In its increasing drive to become a greener sport, Formula 1® has pledged an ambitious sustainability plan to achieve a net-zero carbon footprint by 2030.
According to the official F1 press release, ‘the plan comes after twelve months of intense work with the FIA, sustainability experts, Formula 1 teams, promoters, and partners, resulting in an ambitious, yet achievable delivery plan. Carbon reduction projects will begin immediately to start the journey of becoming a more sustainable sport.’
The drive towards increasing energy efficiency is not exclusive to the racetrack, with ‘100% renewably powered offices, facilities and factories’ aimed at making all events sustainable by 2025. The use of sustainable materials at all events is also high on the agenda, ‘with single-use plastics being eliminated and all waste reused, recycled or composted’.
“Over its 70-year history, F1 has pioneered numerous technologies and innovations that have positively contributed to society and helped to combat carbon emissions. From ground-breaking aerodynamics to improved brake designs, the progress led by F1 teams has benefitted hundreds of millions of cars on the road today,” said Chase Carey, Chairman, and CEO of Formula 1.
“Few people know that the current F1 hybrid power unit is the most efficient in the world, delivering more power using less fuel, and hence CO2, than any other car. We believe F1 can continue to be a leader for the auto industry and work with the energy and automotive sector to deliver the world’s first net zero carbon hybrid internal combustion engine that hugely reduces carbon emissions around the world.
“In launching F1’s first-ever sustainability strategy, we recognise the critical role that all organisations must play in tackling this global issue. By leveraging the immense talent, passion and drive for innovation held by all members of the F1 community, we hope to make a significant positive impact on the environment and communities in which we operate. The actions we are putting in place from today will reduce our carbon footprint and ensure we are net zero carbon by 2030.”
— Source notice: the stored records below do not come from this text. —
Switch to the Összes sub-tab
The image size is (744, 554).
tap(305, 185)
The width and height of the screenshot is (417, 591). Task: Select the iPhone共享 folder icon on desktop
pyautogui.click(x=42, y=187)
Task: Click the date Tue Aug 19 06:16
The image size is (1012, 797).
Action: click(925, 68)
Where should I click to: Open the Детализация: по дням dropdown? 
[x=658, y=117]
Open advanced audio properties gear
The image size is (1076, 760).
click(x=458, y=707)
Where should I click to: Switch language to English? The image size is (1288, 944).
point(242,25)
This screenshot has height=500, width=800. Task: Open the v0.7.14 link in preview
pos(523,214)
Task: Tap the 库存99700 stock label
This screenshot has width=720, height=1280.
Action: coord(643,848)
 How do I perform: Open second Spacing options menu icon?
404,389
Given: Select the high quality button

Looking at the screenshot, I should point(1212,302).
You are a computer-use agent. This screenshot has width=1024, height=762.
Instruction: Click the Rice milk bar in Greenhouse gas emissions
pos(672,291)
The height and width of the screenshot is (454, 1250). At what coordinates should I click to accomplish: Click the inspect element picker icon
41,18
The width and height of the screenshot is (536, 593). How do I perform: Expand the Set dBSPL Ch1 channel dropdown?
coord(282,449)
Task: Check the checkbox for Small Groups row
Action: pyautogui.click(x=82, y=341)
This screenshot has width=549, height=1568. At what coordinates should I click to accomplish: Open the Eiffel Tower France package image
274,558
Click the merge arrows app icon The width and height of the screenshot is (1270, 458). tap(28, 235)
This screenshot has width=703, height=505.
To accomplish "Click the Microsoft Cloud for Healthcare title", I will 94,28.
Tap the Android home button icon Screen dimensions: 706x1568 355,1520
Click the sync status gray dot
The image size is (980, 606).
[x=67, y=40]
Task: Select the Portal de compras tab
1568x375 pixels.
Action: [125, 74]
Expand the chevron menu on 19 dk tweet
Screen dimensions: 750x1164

The initial drive towards creating more energy efficient power trains began in 2014 in the first year of the V6 turbo hybrid power units, which will continue to play a key role in the future of the automotive industry.
“Our commitment to global environmental protection is crucial,” added Jean Todt, President of the Fédération Internationale de l’Automobile (FIA). “The FIA welcomes this Formula 1 initiative. It is not only very encouraging for the future of motorsport, but it could also have strong benefits for society as a whole. This strategy is in line with initiatives started some years ago by the FIA with the creation of the Environmental Accreditation Programme, more recently with the FIA Environment and Sustainability Commission, and researches on renewable racing fuel. Furthermore, in 2014 we introduced the hybrid power unit in Formula 1, which was essential for the development of motorsport highest category.
“It is the same reason that led us to maintain this philosophy within the framework of the Formula 1 regulations applicable from 2021. With the involvement of the teams, drivers, F1’s numerous stakeholders, and crucially the millions of fans around the world, the FIA and Formula 1 are committed to driving development and ensuring motorsport grows as a laboratory for environmentally beneficial innovations.”